§ **What you have to do**
Put the lines between the one containing "Click the 'laminátová" and the one containing "pos(219,61)", inclusive, into a Markdown table with the columns Row and Record Line. Give each line its own numbered row and leave out any blank lines.

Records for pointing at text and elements
┌────────
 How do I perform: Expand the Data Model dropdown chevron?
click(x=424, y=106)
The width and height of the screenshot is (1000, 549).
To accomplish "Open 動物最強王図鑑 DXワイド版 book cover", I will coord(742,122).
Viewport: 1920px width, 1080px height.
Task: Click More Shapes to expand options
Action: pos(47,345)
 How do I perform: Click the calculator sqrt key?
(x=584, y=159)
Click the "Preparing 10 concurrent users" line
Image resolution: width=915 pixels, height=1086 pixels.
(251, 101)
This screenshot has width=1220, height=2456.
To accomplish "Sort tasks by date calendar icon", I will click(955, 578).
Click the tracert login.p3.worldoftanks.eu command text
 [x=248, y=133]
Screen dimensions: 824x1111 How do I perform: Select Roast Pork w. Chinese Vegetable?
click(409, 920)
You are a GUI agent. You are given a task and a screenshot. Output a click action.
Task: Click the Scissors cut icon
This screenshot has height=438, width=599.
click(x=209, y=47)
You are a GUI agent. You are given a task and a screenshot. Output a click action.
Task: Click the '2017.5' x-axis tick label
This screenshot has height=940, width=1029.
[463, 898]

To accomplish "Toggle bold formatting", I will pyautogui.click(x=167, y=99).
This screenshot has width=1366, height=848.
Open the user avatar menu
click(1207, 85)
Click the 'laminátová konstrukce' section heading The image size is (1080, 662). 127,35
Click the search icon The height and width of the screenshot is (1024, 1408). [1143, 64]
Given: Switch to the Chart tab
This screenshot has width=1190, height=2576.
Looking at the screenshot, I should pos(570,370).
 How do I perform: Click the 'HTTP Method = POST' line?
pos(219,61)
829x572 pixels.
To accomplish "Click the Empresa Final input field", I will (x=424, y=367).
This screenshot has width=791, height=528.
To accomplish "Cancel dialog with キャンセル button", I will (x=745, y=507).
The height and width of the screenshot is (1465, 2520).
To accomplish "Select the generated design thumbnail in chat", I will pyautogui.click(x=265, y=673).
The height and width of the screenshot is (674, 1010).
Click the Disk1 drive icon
└────────
§ **Full solution**
| Row | Record Line |
|---|---|
| 1 | Click the 'laminátová konstrukce' section heading The image size is (1080, 662). 127,35 |
| 2 | Click the search icon The height and width of the screenshot is (1024, 1408). [1143, 64] |
| 3 | Given: Switch to the Chart tab |
| 4 | This screenshot has width=1190, height=2576. |
| 5 | Looking at the screenshot, I should pos(570,370). |
| 6 |  How do I perform: Click the 'HTTP Method = POST' line? |
| 7 | pos(219,61) |